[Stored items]
•••••

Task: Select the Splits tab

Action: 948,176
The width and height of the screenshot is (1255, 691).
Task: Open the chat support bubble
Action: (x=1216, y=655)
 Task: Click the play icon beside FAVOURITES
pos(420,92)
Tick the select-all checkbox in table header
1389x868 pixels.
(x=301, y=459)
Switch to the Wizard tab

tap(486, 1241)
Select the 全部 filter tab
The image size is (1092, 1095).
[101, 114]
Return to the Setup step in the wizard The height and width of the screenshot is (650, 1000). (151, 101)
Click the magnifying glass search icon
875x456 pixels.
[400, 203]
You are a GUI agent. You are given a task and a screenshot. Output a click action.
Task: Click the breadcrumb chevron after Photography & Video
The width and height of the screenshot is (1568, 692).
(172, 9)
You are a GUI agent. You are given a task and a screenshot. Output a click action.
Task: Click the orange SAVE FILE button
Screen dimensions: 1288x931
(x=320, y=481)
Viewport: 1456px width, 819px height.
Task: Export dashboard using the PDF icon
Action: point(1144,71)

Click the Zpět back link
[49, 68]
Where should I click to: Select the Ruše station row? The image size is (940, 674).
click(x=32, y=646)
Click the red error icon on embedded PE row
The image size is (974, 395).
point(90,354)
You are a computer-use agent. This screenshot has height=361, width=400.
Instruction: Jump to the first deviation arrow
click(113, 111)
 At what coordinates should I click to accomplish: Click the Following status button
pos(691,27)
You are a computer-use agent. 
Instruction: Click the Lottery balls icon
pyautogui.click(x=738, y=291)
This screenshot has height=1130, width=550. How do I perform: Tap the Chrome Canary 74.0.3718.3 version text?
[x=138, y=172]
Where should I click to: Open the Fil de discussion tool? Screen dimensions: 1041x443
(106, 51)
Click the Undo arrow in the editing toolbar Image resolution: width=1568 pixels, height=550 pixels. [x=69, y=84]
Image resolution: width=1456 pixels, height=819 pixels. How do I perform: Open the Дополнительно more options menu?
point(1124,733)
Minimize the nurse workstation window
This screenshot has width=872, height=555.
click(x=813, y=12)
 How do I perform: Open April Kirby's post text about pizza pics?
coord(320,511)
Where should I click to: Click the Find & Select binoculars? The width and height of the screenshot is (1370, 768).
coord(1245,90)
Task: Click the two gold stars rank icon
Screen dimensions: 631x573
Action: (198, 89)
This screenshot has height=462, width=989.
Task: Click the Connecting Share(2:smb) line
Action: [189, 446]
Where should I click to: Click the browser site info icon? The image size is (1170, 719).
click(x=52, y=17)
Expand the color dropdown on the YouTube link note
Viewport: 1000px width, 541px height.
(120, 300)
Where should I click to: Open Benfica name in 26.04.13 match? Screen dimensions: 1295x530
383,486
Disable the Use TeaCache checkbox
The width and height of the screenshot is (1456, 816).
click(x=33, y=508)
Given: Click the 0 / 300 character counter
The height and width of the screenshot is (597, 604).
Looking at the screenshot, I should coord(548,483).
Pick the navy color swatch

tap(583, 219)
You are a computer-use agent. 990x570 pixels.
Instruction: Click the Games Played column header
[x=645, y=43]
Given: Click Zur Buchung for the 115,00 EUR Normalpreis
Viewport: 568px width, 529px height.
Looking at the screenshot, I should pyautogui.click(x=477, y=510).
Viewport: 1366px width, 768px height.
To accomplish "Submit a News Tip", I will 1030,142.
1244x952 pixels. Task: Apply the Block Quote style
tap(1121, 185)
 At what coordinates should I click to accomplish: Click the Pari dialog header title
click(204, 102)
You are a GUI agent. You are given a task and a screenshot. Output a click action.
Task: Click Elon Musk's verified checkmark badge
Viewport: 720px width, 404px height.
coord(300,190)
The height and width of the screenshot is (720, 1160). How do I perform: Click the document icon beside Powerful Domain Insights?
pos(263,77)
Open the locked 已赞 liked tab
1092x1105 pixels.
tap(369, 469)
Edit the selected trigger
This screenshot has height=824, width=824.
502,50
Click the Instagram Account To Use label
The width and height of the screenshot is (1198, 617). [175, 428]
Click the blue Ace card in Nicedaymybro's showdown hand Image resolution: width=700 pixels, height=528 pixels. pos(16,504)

•••••

ABOUT THIS EXERCISE: Nothing in the records may change. Print all of them.

EXERCISE OUTPUT:
Task: Select the Splits tab

Action: 948,176
The width and height of the screenshot is (1255, 691).
Task: Open the chat support bubble
Action: (x=1216, y=655)
 Task: Click the play icon beside FAVOURITES
pos(420,92)
Tick the select-all checkbox in table header
1389x868 pixels.
(x=301, y=459)
Switch to the Wizard tab

tap(486, 1241)
Select the 全部 filter tab
The image size is (1092, 1095).
[101, 114]
Return to the Setup step in the wizard The height and width of the screenshot is (650, 1000). (151, 101)
Click the magnifying glass search icon
875x456 pixels.
[400, 203]
You are a GUI agent. You are given a task and a screenshot. Output a click action.
Task: Click the breadcrumb chevron after Photography & Video
The width and height of the screenshot is (1568, 692).
(172, 9)
You are a GUI agent. You are given a task and a screenshot. Output a click action.
Task: Click the orange SAVE FILE button
Screen dimensions: 1288x931
(x=320, y=481)
Viewport: 1456px width, 819px height.
Task: Export dashboard using the PDF icon
Action: point(1144,71)

Click the Zpět back link
[49, 68]
Where should I click to: Select the Ruše station row? The image size is (940, 674).
click(x=32, y=646)
Click the red error icon on embedded PE row
The image size is (974, 395).
point(90,354)
You are a computer-use agent. This screenshot has height=361, width=400.
Instruction: Jump to the first deviation arrow
click(113, 111)
 At what coordinates should I click to accomplish: Click the Following status button
pos(691,27)
You are a computer-use agent. 
Instruction: Click the Lottery balls icon
pyautogui.click(x=738, y=291)
This screenshot has height=1130, width=550. How do I perform: Tap the Chrome Canary 74.0.3718.3 version text?
[x=138, y=172]
Where should I click to: Open the Fil de discussion tool? Screen dimensions: 1041x443
(106, 51)
Click the Undo arrow in the editing toolbar Image resolution: width=1568 pixels, height=550 pixels. [x=69, y=84]
Image resolution: width=1456 pixels, height=819 pixels. How do I perform: Open the Дополнительно more options menu?
point(1124,733)
Minimize the nurse workstation window
This screenshot has width=872, height=555.
click(x=813, y=12)
 How do I perform: Open April Kirby's post text about pizza pics?
coord(320,511)
Where should I click to: Click the Find & Select binoculars? The width and height of the screenshot is (1370, 768).
coord(1245,90)
Task: Click the two gold stars rank icon
Screen dimensions: 631x573
Action: (198, 89)
This screenshot has height=462, width=989.
Task: Click the Connecting Share(2:smb) line
Action: [189, 446]
Where should I click to: Click the browser site info icon? The image size is (1170, 719).
click(x=52, y=17)
Expand the color dropdown on the YouTube link note
Viewport: 1000px width, 541px height.
(120, 300)
Where should I click to: Open Benfica name in 26.04.13 match? Screen dimensions: 1295x530
383,486
Disable the Use TeaCache checkbox
The width and height of the screenshot is (1456, 816).
click(x=33, y=508)
Given: Click the 0 / 300 character counter
The height and width of the screenshot is (597, 604).
Looking at the screenshot, I should coord(548,483).
Pick the navy color swatch

tap(583, 219)
You are a computer-use agent. 990x570 pixels.
Instruction: Click the Games Played column header
[x=645, y=43]
Given: Click Zur Buchung for the 115,00 EUR Normalpreis
Viewport: 568px width, 529px height.
Looking at the screenshot, I should pyautogui.click(x=477, y=510).
Viewport: 1366px width, 768px height.
To accomplish "Submit a News Tip", I will 1030,142.
1244x952 pixels. Task: Apply the Block Quote style
tap(1121, 185)
 At what coordinates should I click to accomplish: Click the Pari dialog header title
click(204, 102)
You are a GUI agent. You are given a task and a screenshot. Output a click action.
Task: Click Elon Musk's verified checkmark badge
Viewport: 720px width, 404px height.
coord(300,190)
The height and width of the screenshot is (720, 1160). How do I perform: Click the document icon beside Powerful Domain Insights?
pos(263,77)
Open the locked 已赞 liked tab
1092x1105 pixels.
tap(369, 469)
Edit the selected trigger
This screenshot has height=824, width=824.
502,50
Click the Instagram Account To Use label
The width and height of the screenshot is (1198, 617). [175, 428]
Click the blue Ace card in Nicedaymybro's showdown hand Image resolution: width=700 pixels, height=528 pixels. pos(16,504)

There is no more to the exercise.